BUFF: Boosted Decision Tree based Ultra-Fast Flow matching
Cheng Jiang, Sitian Qian, Huilin Qu
TL;DR
BUFF tackles the bottleneck of fast, high-dimensional tabular data simulation in high-energy physics by replacing neural normalizing-flow backbones with gradient boosted trees in a conditional flow matching framework (flowBDT). The approach yields orders-of-magnitude speedups in training and inference on CPU while maintaining high fidelity across both high-level observables and low-level calorimeter/jet-constituent data, and it benefits importantly from conditional generation to improve correlation fidelity for unfolding tasks. Evaluations on diverse datasets (JetNet, CaloChallenge, unfolding, and Schrödinger Bridge refinement) demonstrate strong performance in end-to-end fast simulation, high-dimensional low-level generation, and conditional sampling, with robust applicability to tasks like anomaly detection and jet tagging. Overall, BUFF provides a scalable, CPU-friendly surrogate capable of rapid, multi-level collider simulations with promising real-world impact for HL-LHC workflows and beyond.
Abstract
Tabular data stands out as one of the most frequently encountered types in high energy physics.
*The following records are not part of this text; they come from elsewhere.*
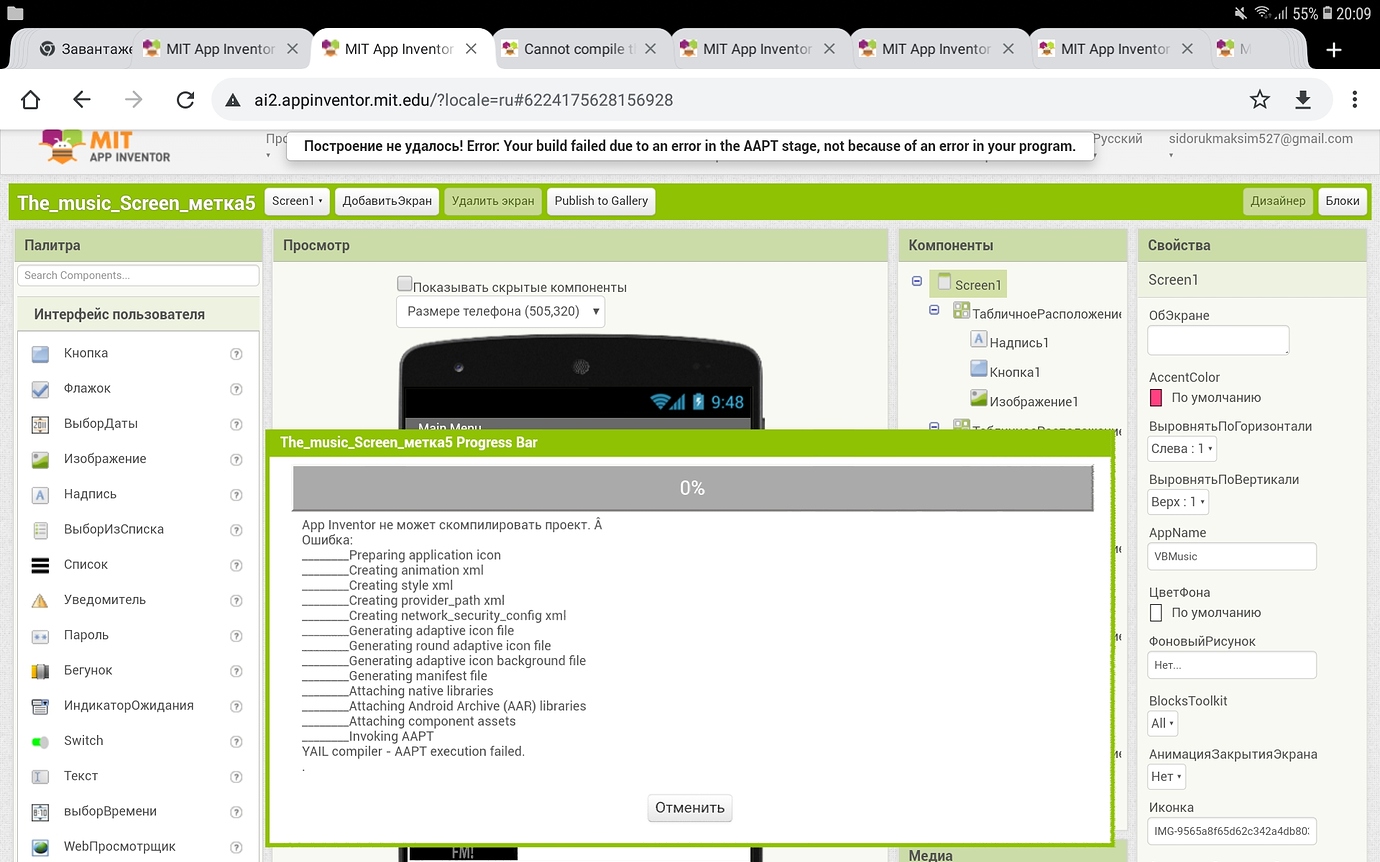Open the Cannot compile browser tab
This screenshot has height=862, width=1380.
click(x=573, y=47)
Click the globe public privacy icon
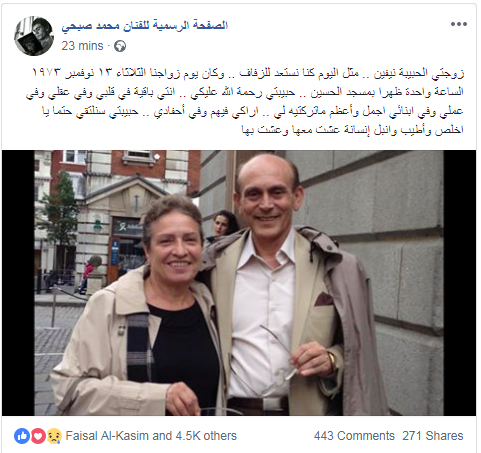The width and height of the screenshot is (481, 453). coord(120,46)
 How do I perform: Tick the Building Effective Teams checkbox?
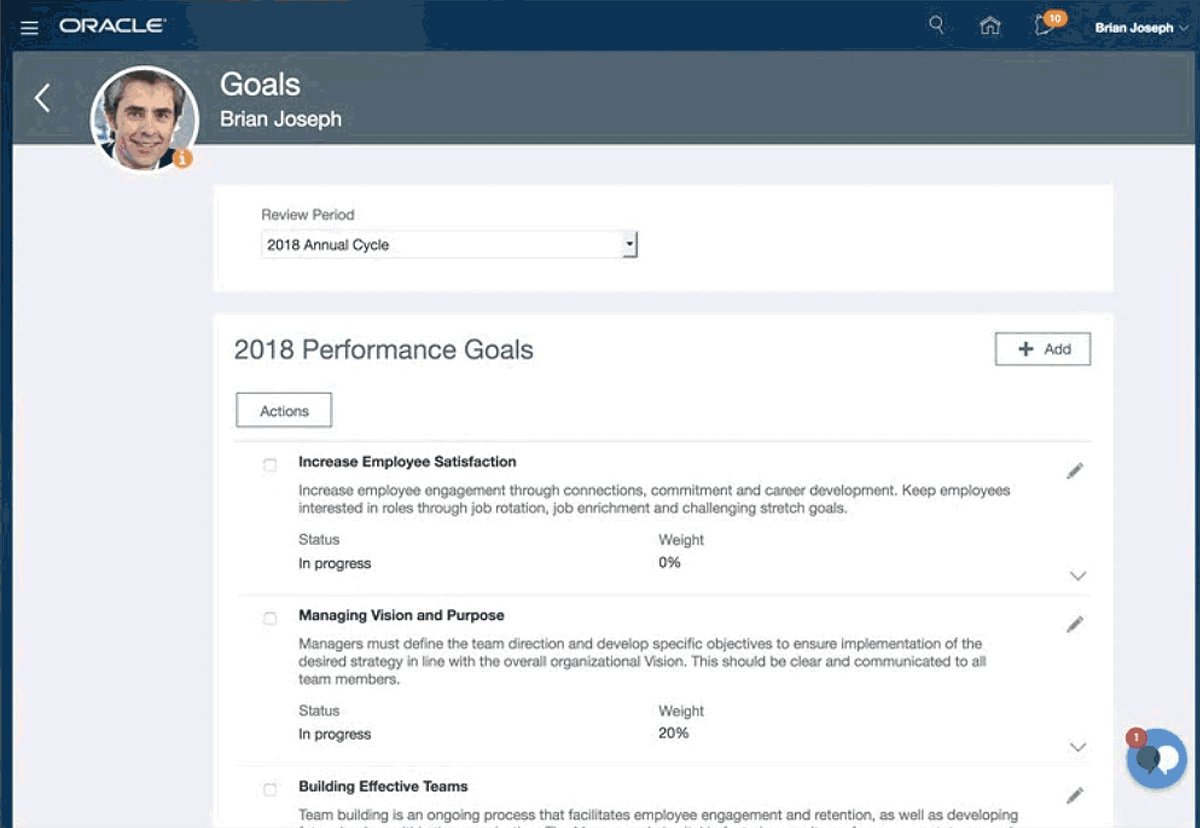[x=270, y=790]
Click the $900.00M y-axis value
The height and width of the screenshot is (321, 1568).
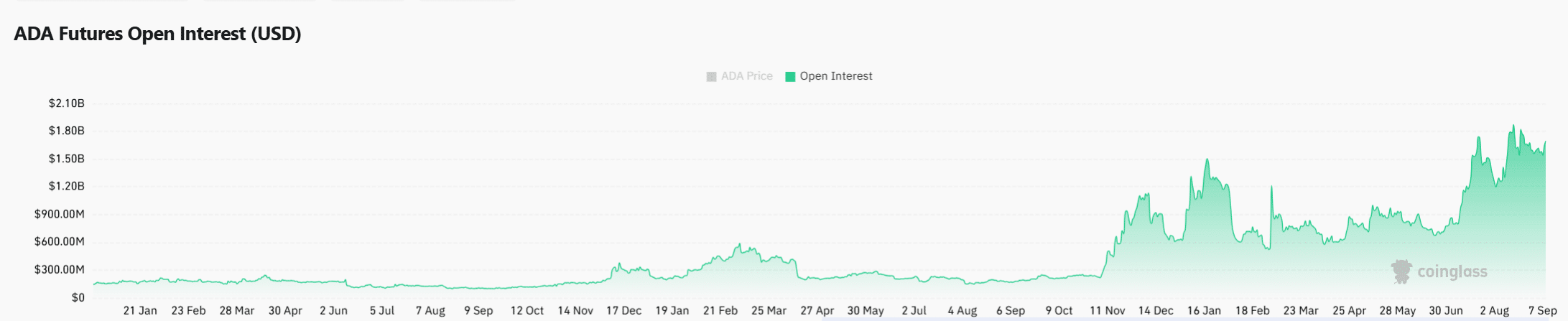pos(59,214)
Unlike commonly homogeneous data such as pixelated images, simulating high-dimensional tabular data and accurately capturing their correlations are often quite challenging, even with the most advanced architectures. Based on the findings that tree-based models surpass the performance of deep learning models for tasks specific to tabular data, we adopt the very recent generative modeling class named conditional flow matching and employ different techniques to integrate the usage of Gradient Boosted Trees. The performances are evaluated for various tasks on different analysis level with several public datasets. We demonstrate the training and inference time of most high-level simulation tasks can achieve speedup by orders of magnitude. The application can be extended to low-level feature simulation and conditioned generations with competitive performance.